◆ Given records:
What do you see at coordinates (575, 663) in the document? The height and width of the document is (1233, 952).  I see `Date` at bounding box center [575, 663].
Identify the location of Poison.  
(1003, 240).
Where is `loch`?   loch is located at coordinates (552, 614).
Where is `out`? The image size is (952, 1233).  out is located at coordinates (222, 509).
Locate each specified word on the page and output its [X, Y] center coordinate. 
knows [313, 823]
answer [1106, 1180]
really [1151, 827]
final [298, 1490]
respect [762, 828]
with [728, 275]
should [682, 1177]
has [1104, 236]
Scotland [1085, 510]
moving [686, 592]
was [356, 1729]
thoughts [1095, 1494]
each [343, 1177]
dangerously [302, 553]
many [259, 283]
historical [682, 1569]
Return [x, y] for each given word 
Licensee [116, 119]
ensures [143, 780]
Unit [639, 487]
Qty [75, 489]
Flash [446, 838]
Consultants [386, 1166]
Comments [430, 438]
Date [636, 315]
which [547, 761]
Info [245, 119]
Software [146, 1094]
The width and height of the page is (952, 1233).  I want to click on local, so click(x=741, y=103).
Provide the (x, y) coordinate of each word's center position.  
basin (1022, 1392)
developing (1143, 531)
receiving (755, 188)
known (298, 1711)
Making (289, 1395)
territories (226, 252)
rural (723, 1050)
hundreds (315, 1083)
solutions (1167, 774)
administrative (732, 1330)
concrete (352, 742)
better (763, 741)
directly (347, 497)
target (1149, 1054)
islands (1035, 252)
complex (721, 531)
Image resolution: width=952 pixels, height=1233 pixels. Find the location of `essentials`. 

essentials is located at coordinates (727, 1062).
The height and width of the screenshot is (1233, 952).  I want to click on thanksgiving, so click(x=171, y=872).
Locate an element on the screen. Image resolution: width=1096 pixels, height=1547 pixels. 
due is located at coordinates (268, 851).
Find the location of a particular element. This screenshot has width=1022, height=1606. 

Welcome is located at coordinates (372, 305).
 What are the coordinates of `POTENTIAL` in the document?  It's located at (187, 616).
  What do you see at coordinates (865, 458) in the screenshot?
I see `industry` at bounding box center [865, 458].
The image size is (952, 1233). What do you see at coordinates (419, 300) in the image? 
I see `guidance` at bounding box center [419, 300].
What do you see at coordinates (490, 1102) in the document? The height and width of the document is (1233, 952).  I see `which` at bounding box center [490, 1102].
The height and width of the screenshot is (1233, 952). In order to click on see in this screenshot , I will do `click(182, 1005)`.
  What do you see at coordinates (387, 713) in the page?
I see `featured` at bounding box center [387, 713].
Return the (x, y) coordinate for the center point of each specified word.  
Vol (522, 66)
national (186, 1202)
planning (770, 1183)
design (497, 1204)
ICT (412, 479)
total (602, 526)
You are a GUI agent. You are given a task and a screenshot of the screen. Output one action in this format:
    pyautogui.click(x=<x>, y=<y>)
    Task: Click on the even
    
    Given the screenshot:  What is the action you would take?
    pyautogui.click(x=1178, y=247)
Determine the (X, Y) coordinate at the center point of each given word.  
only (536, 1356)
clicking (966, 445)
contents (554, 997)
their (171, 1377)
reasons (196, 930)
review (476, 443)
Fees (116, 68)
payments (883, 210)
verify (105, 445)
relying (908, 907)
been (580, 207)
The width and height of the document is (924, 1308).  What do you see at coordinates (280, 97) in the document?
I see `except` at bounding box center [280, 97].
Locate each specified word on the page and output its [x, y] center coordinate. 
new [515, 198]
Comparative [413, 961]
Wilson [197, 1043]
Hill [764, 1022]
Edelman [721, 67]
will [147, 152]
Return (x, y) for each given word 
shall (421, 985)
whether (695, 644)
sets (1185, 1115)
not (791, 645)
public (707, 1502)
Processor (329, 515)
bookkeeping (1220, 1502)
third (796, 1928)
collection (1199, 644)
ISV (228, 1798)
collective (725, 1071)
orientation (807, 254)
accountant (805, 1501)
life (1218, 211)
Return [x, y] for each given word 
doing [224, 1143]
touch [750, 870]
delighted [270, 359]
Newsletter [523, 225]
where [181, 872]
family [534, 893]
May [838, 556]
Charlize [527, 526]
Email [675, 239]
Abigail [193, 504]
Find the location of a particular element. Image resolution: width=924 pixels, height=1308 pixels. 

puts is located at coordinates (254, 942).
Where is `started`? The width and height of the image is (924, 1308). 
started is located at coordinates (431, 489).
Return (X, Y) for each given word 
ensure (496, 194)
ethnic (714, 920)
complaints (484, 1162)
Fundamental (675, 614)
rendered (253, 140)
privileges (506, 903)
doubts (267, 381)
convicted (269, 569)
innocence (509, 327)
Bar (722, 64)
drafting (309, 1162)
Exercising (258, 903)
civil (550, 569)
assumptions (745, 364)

◆ Instructions to follow:
Extract from the listing above each line containing the string "located", and reproduce those lines in full.

◆ Written answer:
Where is `loch`?   loch is located at coordinates (552, 614).
Where is `out`? The image size is (952, 1233).  out is located at coordinates (222, 509).
essentials is located at coordinates (727, 1062).
due is located at coordinates (268, 851).
Welcome is located at coordinates (372, 305).
 What are the coordinates of `POTENTIAL` in the document?  It's located at (187, 616).
puts is located at coordinates (254, 942).
started is located at coordinates (431, 489).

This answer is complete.